The Australian Commission for Law Enforcement Integrity (ACLEI) supports the Integrity Commissioner to provide independent assurance to government about the integrity of Australian Government law enforcement agencies and their staff members.
The office of the Integrity Commissioner and ACLEI are established by the Law Enforcement Integrity Commissioner Act 2006 (the LEIC Act). The Attorney-General is responsible for the administration of the LEIC Act.
The Integrity Commissioner investigates allegations of corruption in the following Australian Government law enforcement agencies:
- Australian Competition and Consumer Commission
- Australian Criminal Intelligence Commission (including the former Australian Crime Commission, the former CrimTrac Agency and the former National Crime Authority)
- Australian Federal Police (including ACT Policing)
- Australian Prudential Regulation Authority
- Australian Securities and Investments Commission
- Australian Taxation Office
- Australian Transaction Reports and Analysis Centre (AUSTRAC)

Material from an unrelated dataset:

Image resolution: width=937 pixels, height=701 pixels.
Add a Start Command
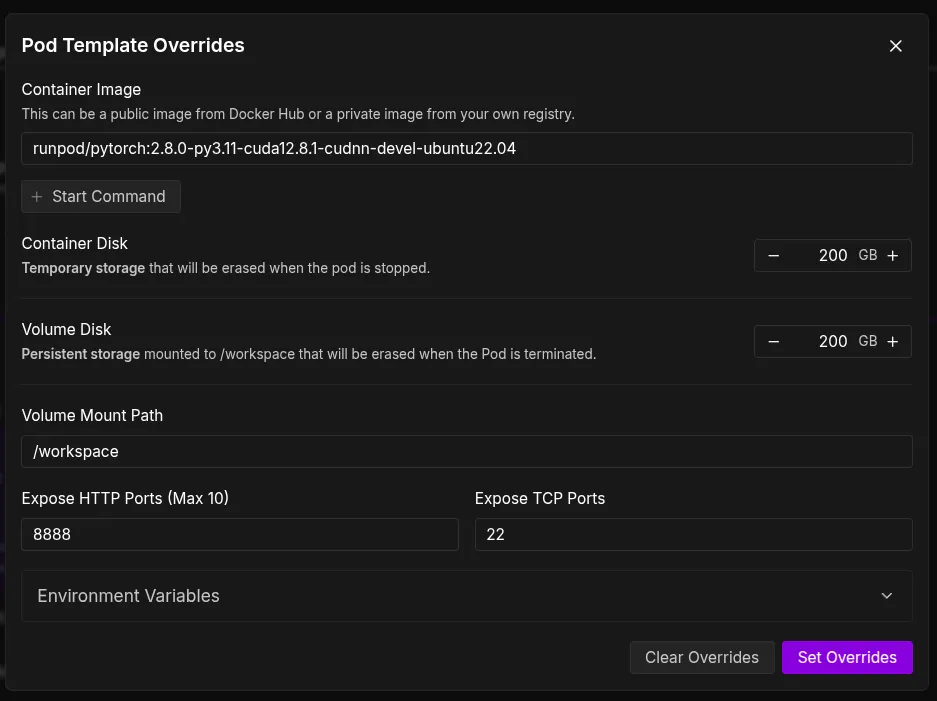(x=101, y=197)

- Department of Home Affairs, including the Australian Border Force
- Office of the Special Investigator, and
- prescribed aspects of the Department of Agriculture, Water and the Environment.
Other Australian Government agencies can be prescribed by regulation under the LEIC Act.
ACLEI's primary role is to investigate law enforcement-related corruption issues, giving priority to serious and systemic corruption.
The Integrity Commissioner must consider the nature and scope of corruption revealed by investigations, and report annually on any patterns and trends in corruption in Australian Government law enforcement and other Government agencies which have law enforcement functions. Accordingly, ACLEI collects intelligence about corruption in support of the Integrity Commissioner's functions.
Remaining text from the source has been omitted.